Comment 11 Zbigniew Luszpinski 2007-09-25 19:32:45 UTC
Please revert pl_PL-LC_TIME.patch ASAP. Someone made a joke on you. This archaic
date stamping using roman month numbers was never officially approved, never in
widespread use. It is only used if author of a document wanted to gain artistic
effect. That is why roman numbering of months is usually found in documents
together with Gothic fonts and Anno Domini A.D. prefix before date.

I'm sure glibc maintainers implemented this patch having good will in mind. Next
time before applying such patch please ask Polish Linux translation teams if
future localization patches are not a hostile joke.

This patch make Polish Linux community suffer (broken apps, logs, errors in data
processing). This patch is proof of concept how big negative impact can have
single person on whole community.

This patch breaks national standards:
PN-EN 28601:2002 which is the same as ISO 8601:2004
http://www.pkn.pl/index.php?a=show&m=katalog&id=463318&page=1
here is free access via wikipedia:
http://en.wikipedia.org/wiki/ISO_8601

The PN-EN 28601:2002 (ISO 8601:2004) is required format for data sorting in data
processing machines. Example: 2007-09-24

In real life (government documents, administration, commerce) for comfortable
user view dd-MM-CCYY format is used. Where:
dd - day in two digits format
MM - month in two digits format
CC - century in two digits format
YY - year in two digits format
Example: 24-09-2007
On paper documents instead of dash "-" separator a "." dot can be found.
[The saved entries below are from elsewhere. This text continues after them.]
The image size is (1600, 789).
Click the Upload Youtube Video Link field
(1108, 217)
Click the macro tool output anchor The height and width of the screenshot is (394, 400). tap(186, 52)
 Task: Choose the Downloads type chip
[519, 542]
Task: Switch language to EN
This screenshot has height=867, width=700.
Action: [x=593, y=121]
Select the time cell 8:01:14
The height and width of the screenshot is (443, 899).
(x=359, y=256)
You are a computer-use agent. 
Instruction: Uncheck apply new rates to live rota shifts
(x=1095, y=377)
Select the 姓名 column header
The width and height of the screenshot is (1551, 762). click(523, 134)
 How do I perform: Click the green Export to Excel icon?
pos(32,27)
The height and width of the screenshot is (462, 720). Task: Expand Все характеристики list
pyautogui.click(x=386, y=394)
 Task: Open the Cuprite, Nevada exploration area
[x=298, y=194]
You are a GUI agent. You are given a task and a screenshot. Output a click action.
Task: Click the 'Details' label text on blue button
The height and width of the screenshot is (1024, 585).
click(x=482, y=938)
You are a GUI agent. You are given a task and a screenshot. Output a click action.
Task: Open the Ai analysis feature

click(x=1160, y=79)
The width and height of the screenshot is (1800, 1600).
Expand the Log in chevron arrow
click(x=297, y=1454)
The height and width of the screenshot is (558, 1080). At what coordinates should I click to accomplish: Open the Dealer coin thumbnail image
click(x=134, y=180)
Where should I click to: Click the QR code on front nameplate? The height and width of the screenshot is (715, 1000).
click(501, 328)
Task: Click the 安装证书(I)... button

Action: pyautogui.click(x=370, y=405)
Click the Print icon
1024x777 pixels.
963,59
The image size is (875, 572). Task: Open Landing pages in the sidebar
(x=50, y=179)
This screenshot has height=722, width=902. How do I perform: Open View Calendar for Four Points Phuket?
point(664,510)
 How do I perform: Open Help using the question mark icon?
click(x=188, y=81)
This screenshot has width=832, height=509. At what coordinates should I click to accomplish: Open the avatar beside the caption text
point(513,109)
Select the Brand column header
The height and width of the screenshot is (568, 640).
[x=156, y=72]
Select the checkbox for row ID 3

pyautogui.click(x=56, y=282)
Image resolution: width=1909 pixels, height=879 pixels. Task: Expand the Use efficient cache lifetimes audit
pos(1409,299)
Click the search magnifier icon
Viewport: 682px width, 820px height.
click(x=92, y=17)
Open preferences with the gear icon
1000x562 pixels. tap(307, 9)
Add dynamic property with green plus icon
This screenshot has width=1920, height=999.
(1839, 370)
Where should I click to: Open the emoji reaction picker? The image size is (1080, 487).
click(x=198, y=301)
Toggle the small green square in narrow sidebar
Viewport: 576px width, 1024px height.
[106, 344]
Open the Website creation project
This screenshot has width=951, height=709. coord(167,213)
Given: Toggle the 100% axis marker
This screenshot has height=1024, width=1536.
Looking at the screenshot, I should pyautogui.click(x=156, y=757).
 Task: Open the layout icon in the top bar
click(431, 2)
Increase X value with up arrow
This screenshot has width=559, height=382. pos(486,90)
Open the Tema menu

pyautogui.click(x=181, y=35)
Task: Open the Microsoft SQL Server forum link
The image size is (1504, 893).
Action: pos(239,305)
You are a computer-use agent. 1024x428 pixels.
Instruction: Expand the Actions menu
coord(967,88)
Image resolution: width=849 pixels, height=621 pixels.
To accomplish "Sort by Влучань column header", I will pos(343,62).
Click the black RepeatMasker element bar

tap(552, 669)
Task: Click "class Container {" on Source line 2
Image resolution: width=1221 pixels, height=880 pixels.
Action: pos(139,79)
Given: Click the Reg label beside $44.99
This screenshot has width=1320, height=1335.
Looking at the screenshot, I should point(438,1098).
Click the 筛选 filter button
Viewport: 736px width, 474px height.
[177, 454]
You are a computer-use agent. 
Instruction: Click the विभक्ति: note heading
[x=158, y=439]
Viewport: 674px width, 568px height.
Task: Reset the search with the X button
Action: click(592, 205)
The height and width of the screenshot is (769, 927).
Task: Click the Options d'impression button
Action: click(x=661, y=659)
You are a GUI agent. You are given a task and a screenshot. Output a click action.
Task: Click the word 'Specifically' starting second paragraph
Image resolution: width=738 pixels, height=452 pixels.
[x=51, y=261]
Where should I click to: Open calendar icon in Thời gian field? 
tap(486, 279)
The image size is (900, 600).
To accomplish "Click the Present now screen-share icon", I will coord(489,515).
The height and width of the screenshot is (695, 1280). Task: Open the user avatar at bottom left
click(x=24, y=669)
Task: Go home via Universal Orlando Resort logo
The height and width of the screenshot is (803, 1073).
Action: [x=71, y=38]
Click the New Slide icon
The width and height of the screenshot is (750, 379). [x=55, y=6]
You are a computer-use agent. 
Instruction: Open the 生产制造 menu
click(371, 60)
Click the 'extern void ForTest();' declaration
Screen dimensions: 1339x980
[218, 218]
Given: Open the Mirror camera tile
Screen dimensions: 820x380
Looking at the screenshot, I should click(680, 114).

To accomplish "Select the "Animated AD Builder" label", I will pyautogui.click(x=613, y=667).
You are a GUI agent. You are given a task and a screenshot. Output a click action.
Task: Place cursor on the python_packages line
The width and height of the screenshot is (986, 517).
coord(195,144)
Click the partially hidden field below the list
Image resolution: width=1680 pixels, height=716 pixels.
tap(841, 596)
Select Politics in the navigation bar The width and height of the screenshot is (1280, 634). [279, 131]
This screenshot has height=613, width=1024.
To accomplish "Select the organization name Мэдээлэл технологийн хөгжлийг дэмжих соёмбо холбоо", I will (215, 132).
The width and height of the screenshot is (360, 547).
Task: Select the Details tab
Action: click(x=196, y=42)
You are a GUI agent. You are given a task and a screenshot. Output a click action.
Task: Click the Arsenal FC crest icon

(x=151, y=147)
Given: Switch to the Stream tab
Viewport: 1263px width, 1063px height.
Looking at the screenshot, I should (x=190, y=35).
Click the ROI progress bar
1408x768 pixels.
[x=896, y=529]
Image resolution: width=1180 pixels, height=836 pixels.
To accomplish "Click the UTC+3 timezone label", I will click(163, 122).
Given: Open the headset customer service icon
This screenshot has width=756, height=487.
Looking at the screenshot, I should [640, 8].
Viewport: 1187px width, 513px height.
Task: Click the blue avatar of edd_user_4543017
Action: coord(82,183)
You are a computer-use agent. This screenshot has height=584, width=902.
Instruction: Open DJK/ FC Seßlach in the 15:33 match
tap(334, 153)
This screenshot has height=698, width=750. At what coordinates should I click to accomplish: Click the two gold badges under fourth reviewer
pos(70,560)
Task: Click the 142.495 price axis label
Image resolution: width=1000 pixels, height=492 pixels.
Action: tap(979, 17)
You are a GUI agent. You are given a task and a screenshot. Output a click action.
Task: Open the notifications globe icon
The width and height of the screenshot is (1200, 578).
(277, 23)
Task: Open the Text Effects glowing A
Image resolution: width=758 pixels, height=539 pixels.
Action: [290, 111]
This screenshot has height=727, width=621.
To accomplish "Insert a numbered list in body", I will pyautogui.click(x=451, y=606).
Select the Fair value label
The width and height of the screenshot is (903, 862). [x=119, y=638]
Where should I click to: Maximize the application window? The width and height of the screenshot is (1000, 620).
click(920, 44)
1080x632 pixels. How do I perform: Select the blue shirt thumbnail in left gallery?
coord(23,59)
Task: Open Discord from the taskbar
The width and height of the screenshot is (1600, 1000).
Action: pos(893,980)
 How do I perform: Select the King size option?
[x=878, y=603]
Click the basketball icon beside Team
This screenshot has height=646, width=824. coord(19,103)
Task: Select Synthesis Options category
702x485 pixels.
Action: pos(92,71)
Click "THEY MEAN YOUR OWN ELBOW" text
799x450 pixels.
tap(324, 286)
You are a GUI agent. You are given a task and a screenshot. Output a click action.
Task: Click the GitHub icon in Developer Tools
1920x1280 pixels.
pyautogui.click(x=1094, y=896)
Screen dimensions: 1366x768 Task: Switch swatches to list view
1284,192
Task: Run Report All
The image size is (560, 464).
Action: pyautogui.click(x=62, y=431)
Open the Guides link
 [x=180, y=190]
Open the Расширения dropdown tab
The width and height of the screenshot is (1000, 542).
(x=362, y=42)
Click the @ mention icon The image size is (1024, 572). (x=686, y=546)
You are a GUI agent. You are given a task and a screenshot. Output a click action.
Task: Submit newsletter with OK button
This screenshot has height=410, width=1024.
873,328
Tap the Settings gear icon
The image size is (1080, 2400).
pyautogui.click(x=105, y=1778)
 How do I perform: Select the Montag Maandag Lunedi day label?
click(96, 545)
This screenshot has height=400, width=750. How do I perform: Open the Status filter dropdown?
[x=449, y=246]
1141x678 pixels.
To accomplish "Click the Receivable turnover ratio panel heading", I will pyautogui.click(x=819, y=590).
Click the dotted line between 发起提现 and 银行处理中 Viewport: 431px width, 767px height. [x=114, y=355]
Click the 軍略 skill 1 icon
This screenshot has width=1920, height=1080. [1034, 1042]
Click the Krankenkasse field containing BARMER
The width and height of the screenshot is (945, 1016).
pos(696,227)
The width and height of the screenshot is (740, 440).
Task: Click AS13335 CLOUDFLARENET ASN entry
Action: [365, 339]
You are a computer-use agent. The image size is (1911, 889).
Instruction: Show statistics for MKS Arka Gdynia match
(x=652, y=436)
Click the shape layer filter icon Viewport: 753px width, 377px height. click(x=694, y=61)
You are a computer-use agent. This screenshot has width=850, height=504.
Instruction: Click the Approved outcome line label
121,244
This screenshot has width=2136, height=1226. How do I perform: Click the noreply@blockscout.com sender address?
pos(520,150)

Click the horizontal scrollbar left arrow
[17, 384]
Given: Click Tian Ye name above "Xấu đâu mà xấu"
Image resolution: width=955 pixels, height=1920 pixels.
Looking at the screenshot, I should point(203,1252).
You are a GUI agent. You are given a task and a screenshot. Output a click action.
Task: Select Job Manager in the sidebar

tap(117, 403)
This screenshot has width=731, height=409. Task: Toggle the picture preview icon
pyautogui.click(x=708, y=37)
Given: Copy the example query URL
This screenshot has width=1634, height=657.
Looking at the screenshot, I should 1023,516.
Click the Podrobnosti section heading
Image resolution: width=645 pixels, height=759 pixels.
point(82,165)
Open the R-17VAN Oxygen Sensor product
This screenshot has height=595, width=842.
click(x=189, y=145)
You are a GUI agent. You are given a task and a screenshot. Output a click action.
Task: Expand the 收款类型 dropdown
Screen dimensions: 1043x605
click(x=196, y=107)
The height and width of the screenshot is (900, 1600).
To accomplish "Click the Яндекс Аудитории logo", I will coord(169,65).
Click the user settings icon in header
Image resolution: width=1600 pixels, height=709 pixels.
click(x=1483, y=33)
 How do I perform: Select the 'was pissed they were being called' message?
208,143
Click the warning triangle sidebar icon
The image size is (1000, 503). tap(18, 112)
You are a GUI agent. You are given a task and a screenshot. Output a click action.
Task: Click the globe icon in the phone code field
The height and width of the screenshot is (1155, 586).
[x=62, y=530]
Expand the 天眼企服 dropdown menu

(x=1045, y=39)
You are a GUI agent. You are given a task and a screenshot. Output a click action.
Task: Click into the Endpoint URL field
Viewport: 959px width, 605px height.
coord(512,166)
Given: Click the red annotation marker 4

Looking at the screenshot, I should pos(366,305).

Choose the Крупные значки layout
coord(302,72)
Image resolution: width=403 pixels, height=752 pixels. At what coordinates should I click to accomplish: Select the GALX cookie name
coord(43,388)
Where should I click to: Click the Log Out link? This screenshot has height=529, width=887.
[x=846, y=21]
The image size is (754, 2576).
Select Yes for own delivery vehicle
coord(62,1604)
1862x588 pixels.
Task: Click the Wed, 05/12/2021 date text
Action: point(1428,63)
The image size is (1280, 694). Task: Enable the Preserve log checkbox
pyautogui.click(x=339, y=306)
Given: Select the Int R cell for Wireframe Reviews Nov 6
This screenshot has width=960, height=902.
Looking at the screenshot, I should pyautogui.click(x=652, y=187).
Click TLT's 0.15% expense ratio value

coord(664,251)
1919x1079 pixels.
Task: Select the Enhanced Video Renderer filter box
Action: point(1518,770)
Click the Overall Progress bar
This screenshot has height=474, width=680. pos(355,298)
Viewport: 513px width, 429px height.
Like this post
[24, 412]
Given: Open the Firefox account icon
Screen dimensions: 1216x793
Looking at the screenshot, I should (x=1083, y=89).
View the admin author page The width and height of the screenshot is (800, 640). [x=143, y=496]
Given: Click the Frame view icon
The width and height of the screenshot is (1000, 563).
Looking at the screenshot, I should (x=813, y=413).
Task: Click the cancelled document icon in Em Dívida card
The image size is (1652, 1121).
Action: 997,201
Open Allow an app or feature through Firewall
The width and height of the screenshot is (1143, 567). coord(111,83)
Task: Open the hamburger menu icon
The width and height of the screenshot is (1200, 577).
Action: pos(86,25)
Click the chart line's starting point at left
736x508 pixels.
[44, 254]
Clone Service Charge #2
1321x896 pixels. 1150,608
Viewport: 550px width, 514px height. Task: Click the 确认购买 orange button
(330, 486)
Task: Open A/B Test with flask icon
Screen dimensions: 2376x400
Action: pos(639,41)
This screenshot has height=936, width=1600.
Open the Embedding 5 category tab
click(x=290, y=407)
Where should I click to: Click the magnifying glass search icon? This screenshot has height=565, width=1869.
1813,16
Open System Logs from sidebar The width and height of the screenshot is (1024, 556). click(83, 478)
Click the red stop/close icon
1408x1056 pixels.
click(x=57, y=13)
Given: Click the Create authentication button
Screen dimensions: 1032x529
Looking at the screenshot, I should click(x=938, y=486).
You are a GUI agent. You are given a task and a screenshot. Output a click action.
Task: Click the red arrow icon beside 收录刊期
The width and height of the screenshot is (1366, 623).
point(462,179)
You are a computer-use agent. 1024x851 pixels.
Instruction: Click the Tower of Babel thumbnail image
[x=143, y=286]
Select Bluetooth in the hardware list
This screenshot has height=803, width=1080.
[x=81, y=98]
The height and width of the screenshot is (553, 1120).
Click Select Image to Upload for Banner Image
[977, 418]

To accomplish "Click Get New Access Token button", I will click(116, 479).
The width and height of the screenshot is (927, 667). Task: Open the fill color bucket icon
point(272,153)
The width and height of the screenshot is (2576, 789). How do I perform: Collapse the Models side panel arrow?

However
because of growing computerization of country administration and increasing
number of personal computer users dash becomes more popular over dot because it
is better visible on screen and after printing.

To all maintainers (no matter if it is glibc or other project): Please always
verify all localization patches by sending them (in human understandable format)
to official translation teams of a given Language/Region. This will keep Linux
safe and not compromised.
Comment 12 Julian Sikorski 2007-09-26 16:09:13 UTC
How about something like that:
Pon, 6 sie 1984 01:23:45 CEST
Looks nicer, has non-broken endianess and fixed-width names.
Comment 13 Marcin Gil 2007-10-04 11:42:11 UTC
ISO is an already established, widely used, adopted by PN (Polska Norma/Polish
Norm) standard. Using everything else, like fancy roman formatting, is useless
and troublesome. 
Comment 14 Christopher Yeleighton 2008-03-19 09:43:17 UTC
(In reply to comment #11)
> PN-EN 28601:2002 which is the same as ISO 8601:2004
> http://www.pkn.pl/index.php?a=show&m=katalog&id=463318&page=1

Here is something for you to criticise:
<http://en.wikipedia.org/wiki/Date_and_time_notation_by_country#Poland>
Comment 15 Jackie Rosen 2014-02-16 17:44:48 UTC Comment hidden (spam)